でも、必ずしも、怒りと悲しみは別だとは思いません。根底に深い悲しみがあって、「どうにかしたい」「状況を変えたい」という強い思いから、怒りや憎しみになっていくのかもしれない。「その怒りや憎しみの根底には、悲しみがあるのでは?」と問いかけることで、排除や破壊に向かう一体感ではなく、共感的理解により、「悲しみ」に静かに寄り添うということができるのではないでしょうか。悲しみからの再生はそうした土壌から生まれるものだと思います。
犯罪被害者遺族が経験する、「自責の念」
――入江さんご自身も、妹さん一家を亡くした直後は、大きな怒りを感じたと伺いました。
入江 はい。なぜ、妹たちがこんな理不尽な目に、許せない、という気持ちがありました。

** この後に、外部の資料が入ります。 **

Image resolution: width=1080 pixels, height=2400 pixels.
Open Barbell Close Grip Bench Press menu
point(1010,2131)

それから、意外に思われるかもしれませんが、自責の念が湧きあがり、自分を責め続けました。わたしの家族と妹の家族は、別棟ながら2世帯が1つの家族のように暮らしていたので、すぐ隣で起こった事件に、なぜ気づいてあげられなかったのか、と。なぜ、妹ではなく、わたしが生き残ってしまったのか、と。

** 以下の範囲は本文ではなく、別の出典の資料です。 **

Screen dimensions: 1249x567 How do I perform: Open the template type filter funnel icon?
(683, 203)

――客観的に見ると、入江さんが自分を責める理由はないにもかかわらず……。
入江 この自責の念は、専門用語でサバイバーズ・ギルト(生存者の罪責感)とされるのですが、 災害や事故、事件に遭って生き残った人がしばしば感じるものです。
あとは、「恥」の意識。当時同居していた母から、事件との関わりを世間に知られたら、息子が学校でいじめられるかもしれない、夫は仕事を続けられなくなるかもしれないと強く心配され、母の気持ちを思い、被害者遺族であることは公表できずに、沈黙を守りました。

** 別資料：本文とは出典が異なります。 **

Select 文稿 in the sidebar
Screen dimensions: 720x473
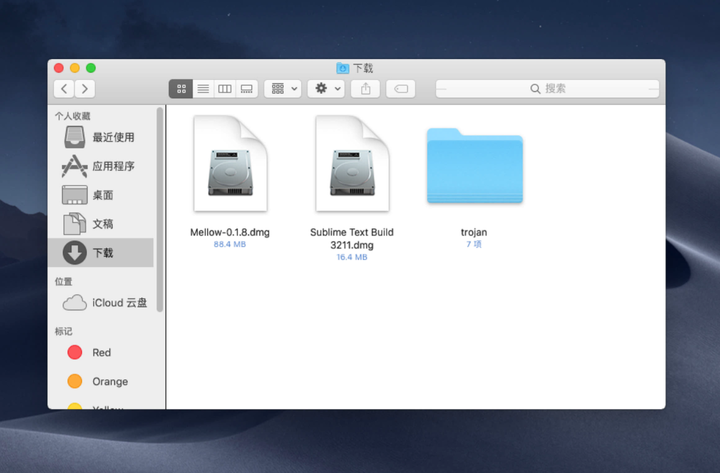pos(102,224)
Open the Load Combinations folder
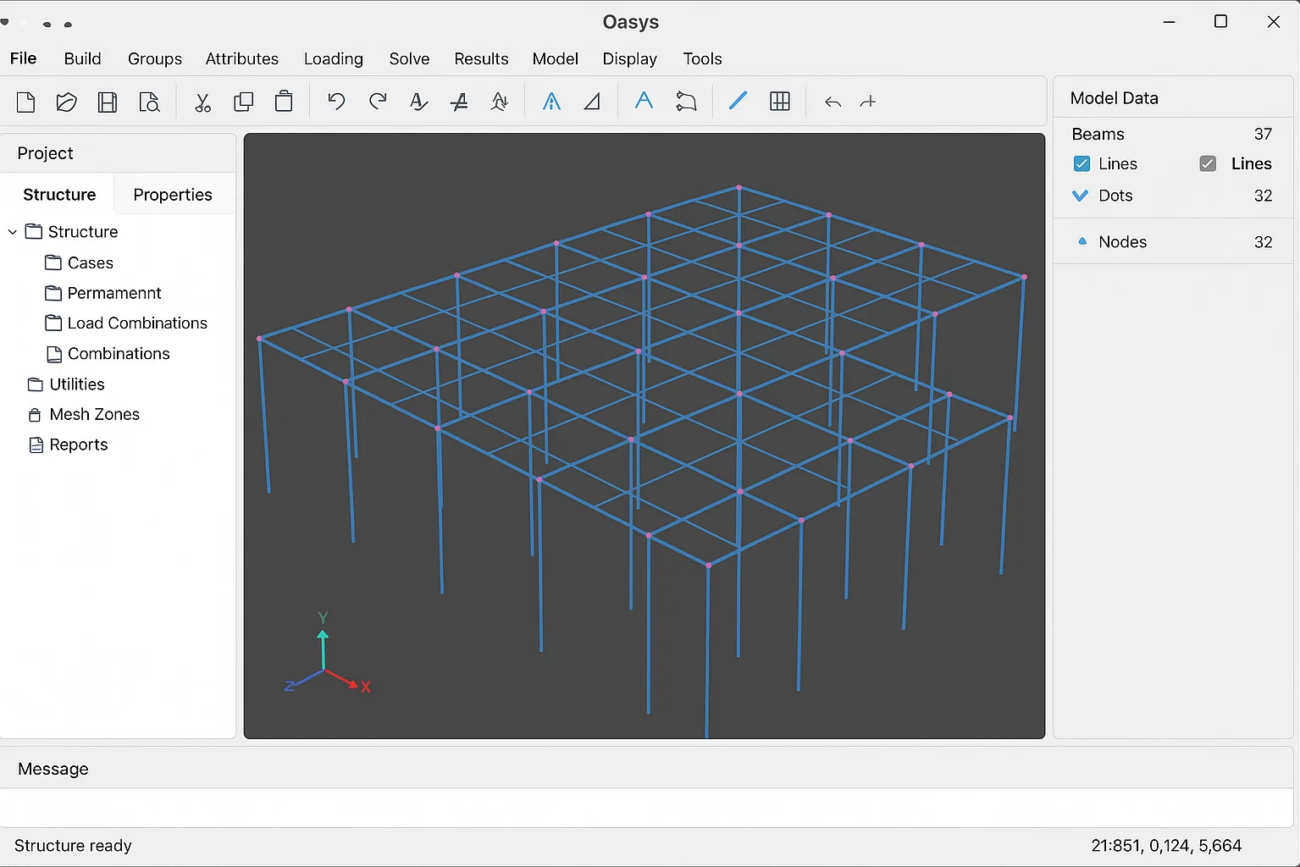The image size is (1300, 867). coord(136,323)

世間体を心配する母の言葉はその通りだと思いながら、同時に、「妹たちは何一つ悪いことをしていないのに」とモヤモヤする気持ちがあって。板挟みでした。
――これも、客観的には、入江さん一家が何かを恥じる理由はないように思われます。
入江 感じ方には世代間からくる差もあるかもしれませんね。昭和ひと桁生まれの母からすると、犯罪に巻き込まれてしまったこと自体が「穢れ」であり、「恥の意識」の源でした。それまで積み重ねてきたことが、すべてダメになってしまうくらいの感覚だったんだと思います。
母も母で、とても苦しんだと思います。晩年、母は目が見えなくなってしまったんですが、それからは「弱いことは恥だ」という感覚の矛先を、自分自身に向けるようになったんですね。そうすると、これも川崎や練馬の事件に関連して著名人の口から発せられた言葉を借りると、「自分は“不良品”なんじゃないか」という気持ちになってしまうわけで。
誰かを“不良品”と切り捨てる排除の意識は、自分に向けて返ってくることもあり、結果、生き辛い社会をつくってしまうのではないでしょうか。
こうした経験を人前で話したり、本に書いたりすると、「うちにも母子問題があります」というお手紙をもらうこともあります。世代間の「人権意識」のギャップの表われかもしれません。